Entonces decidió cambiar a Contaduría Pública, en cuyo patio se quedaba varias horas esperando o viendo la mejor forma de acceder a los cursos. Según cuenta su madre, no pedía ayuda porque no quería molestar a nadie.

 

Un nuevo desafío

Él prefiere dejar atrás su discapacidad, ya que no fue una limitación en su vida, pero ahora la amenaza de perder su hogar provoca que él y su familia se encuentren en constante desasosiego. “Mi mayor deseo es tener una casita propia, nosotros vivimos en alquiler”, comenta.

Donata anhela encontrar un lugar en planta baja, donde su hijo pueda tener facilidad de tránsito. Informa que hace un tiempo iniciaron un trámite para acceder a una vivienda solidaria, sin ningún resultado.

 

Motivación en el trabajo

Hace ocho meses, Martín pasó de ser jornalero a funcionario en la Subalcaldía del Distrito 2, donde rápidamente se ganó el cariño de sus compañeros.
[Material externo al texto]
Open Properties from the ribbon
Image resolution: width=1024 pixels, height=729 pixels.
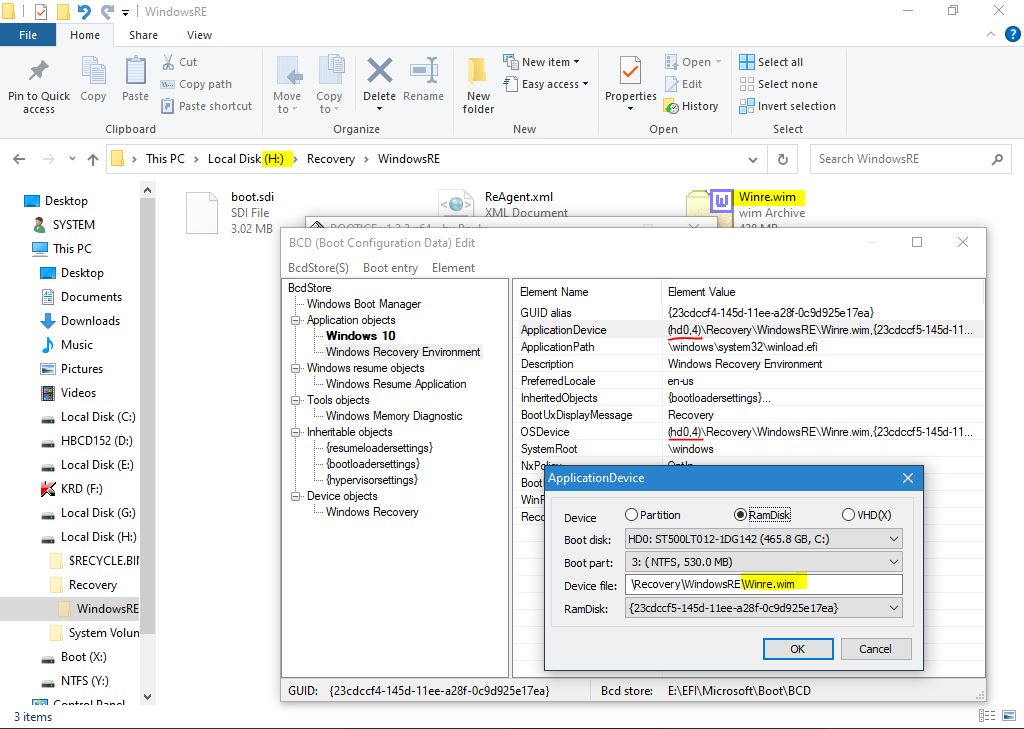pyautogui.click(x=630, y=74)
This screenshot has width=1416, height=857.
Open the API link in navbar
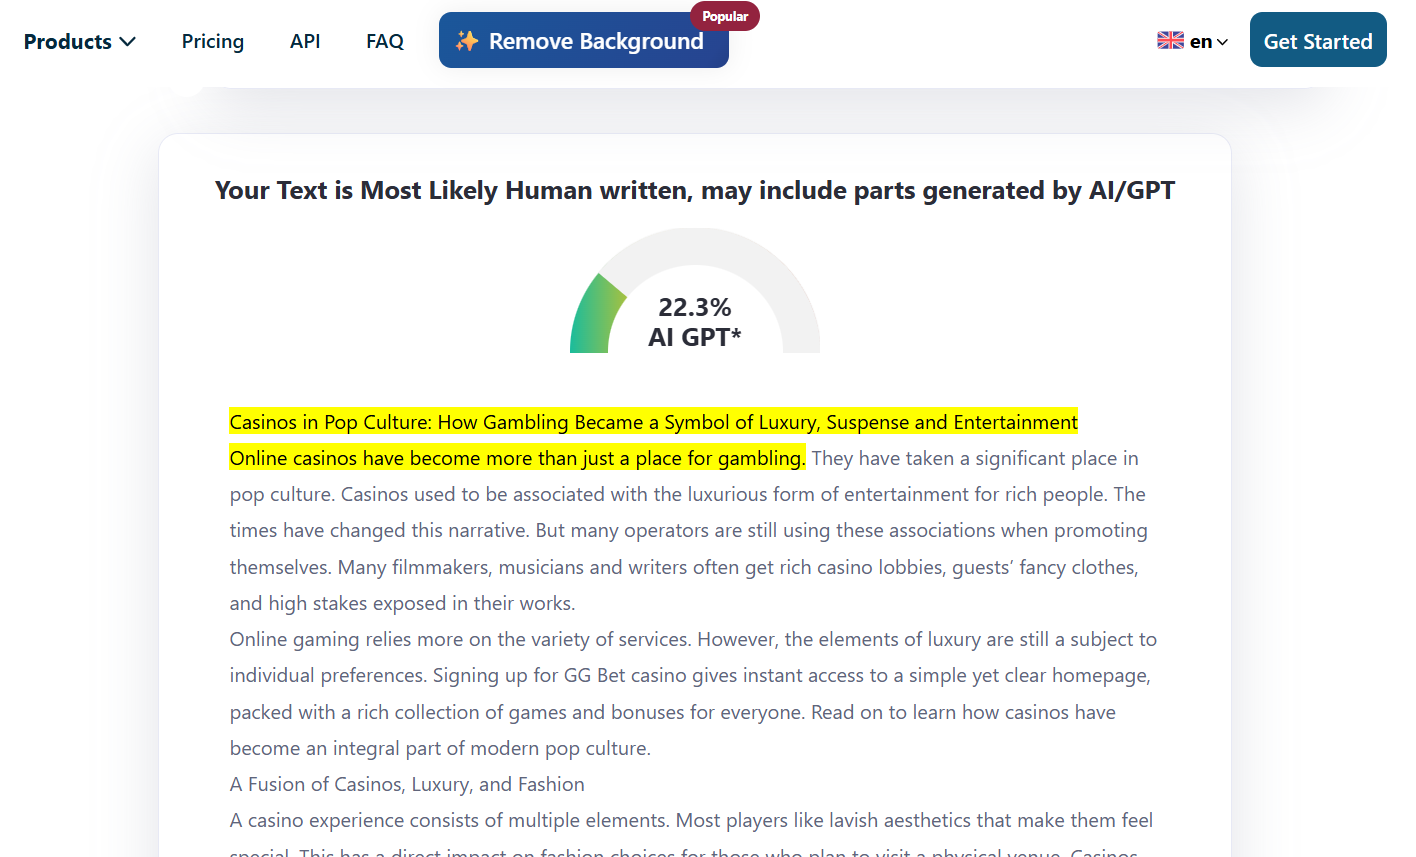pos(305,41)
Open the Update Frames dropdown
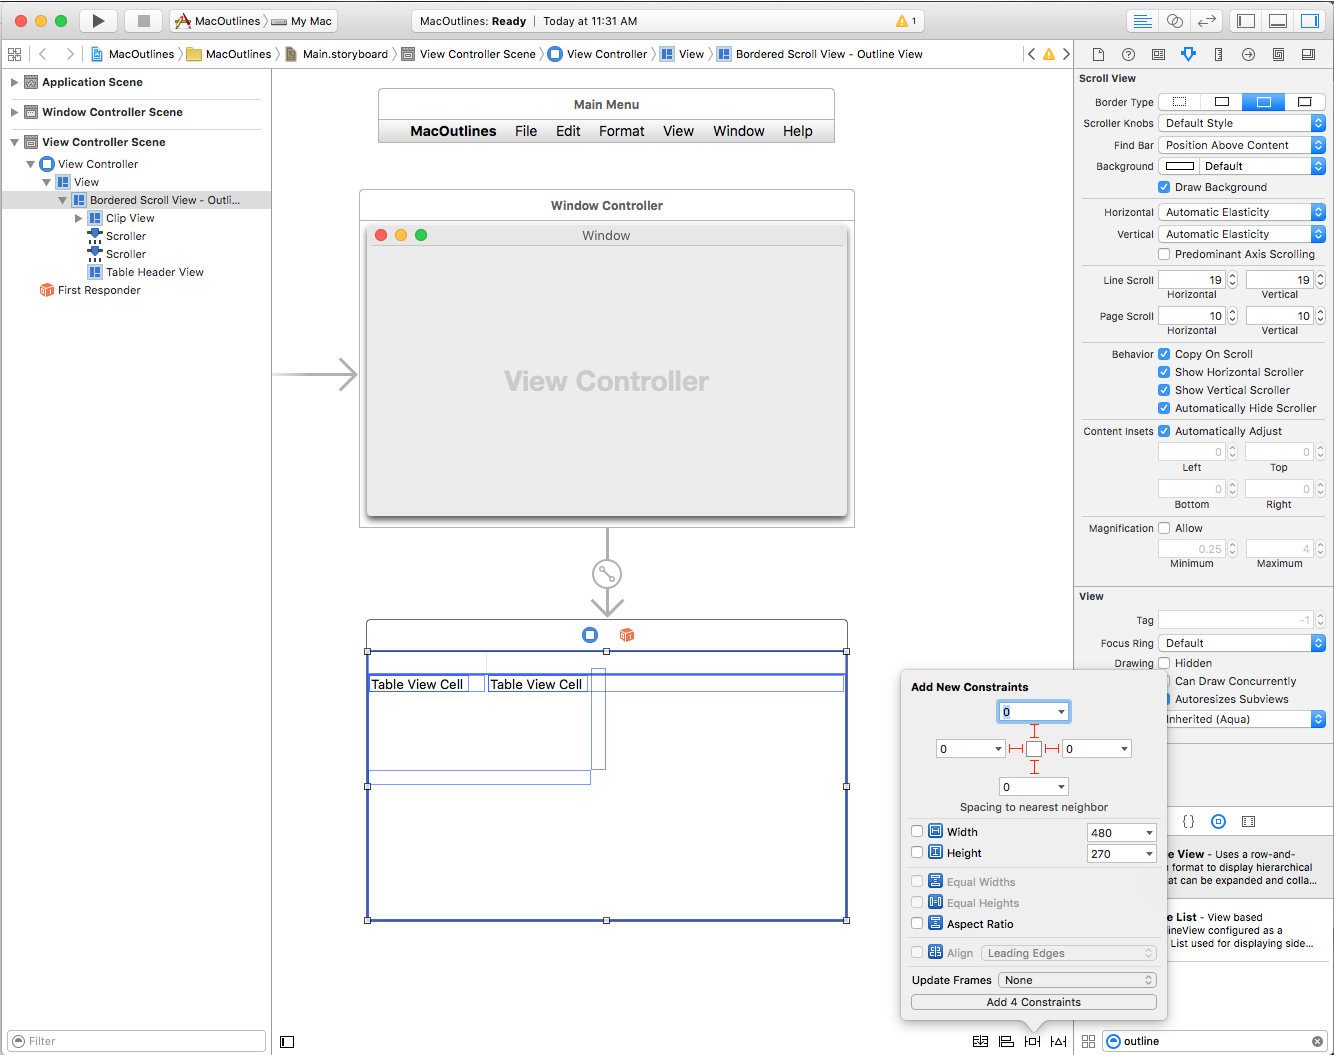Viewport: 1334px width, 1055px height. coord(1076,980)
Katia Barrios, funcionaria de la oficina de Derecho Propietario, asegura que pese a su discapacidad Martín es amable. “Siempre trata de estar con una sonrisa para todos, (…) él es muy activo, está colaborando a sus compañeros, a la secretaria, o charlando con nosotros, trata de animarnos en el día”, relata.
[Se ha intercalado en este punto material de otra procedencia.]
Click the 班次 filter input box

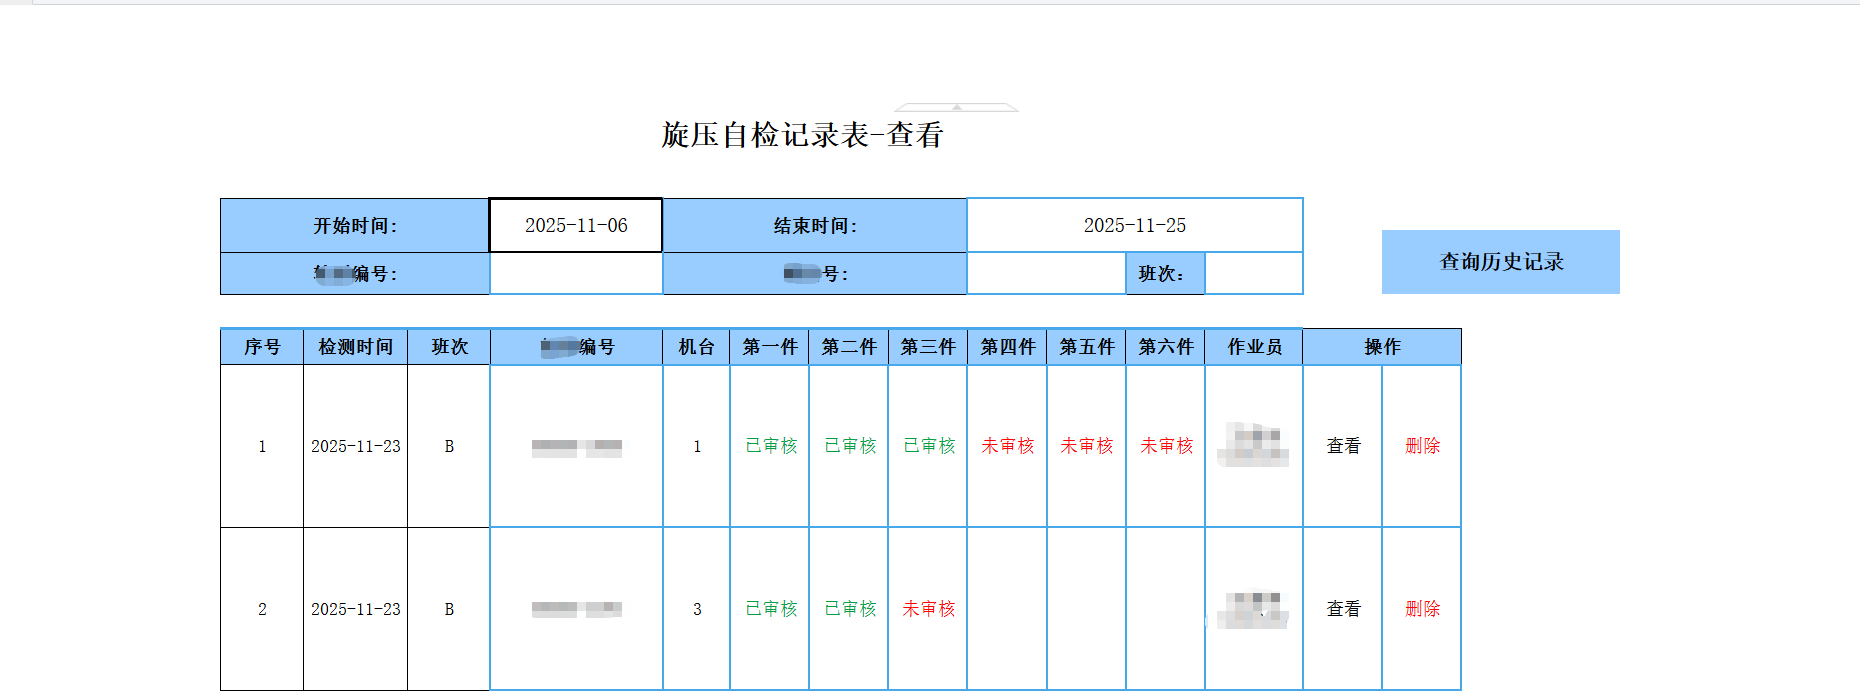point(1253,274)
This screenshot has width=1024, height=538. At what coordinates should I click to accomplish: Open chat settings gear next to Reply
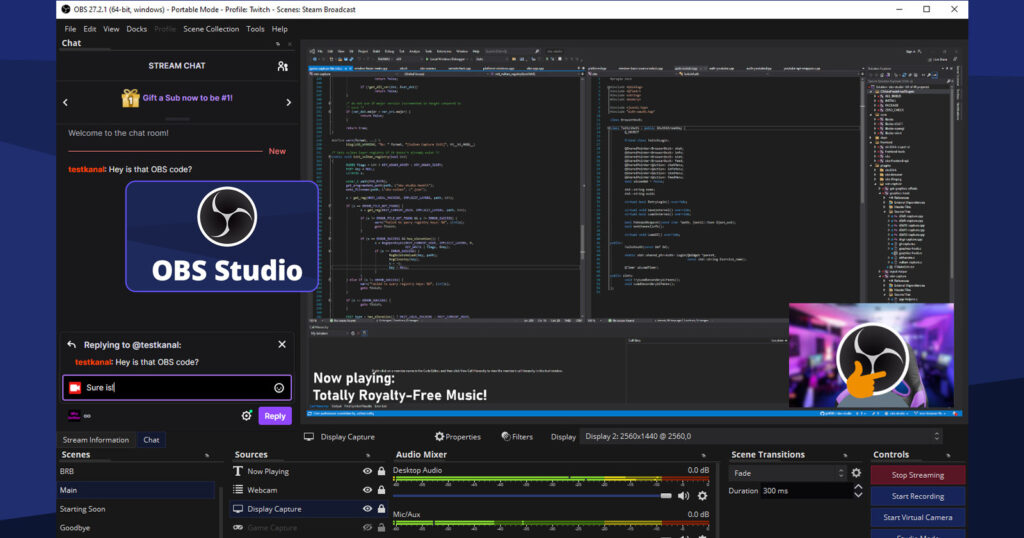(x=246, y=416)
La secretaria, Marta Rengel, continúa con los elogios: “En él hemos descubierto la verdad de que cuando uno quiere lo hace, lo que le falta le sobra de inteligencia. Es un muchacho que vale mucho”.

Habla por celular, escribe en la computadora, trajina documentos de una oficina a otra  ayudándose con la barbilla y la lengua. “Colaboro a todos los funcionarios en todo lo que se pueda y sea necesario”, cuenta Martín al afirmar que le vendrían bien unas prótesis para los brazos. “Tal vez unas prótesis sí me podrían ayudar”, añade.

Sin brazos ni piernas, Martín se las arregla para trabajar e incluso lleva a su padre, que sufre de sordera y sólo se comunica con señas, a los partidos de Universitario. “Siempre vamos a apoyar al equipo”, dice mostrando la chamarra que le regaló el ahora ex director técnico Javier Vega. También juega fútbol con sus compañeros de trabajo y no desmaya en su deseo de estudiar.

TRABAJO. Con mucho ánimo el joven acude a su fuente laboral para ayudar en lo que se pueda.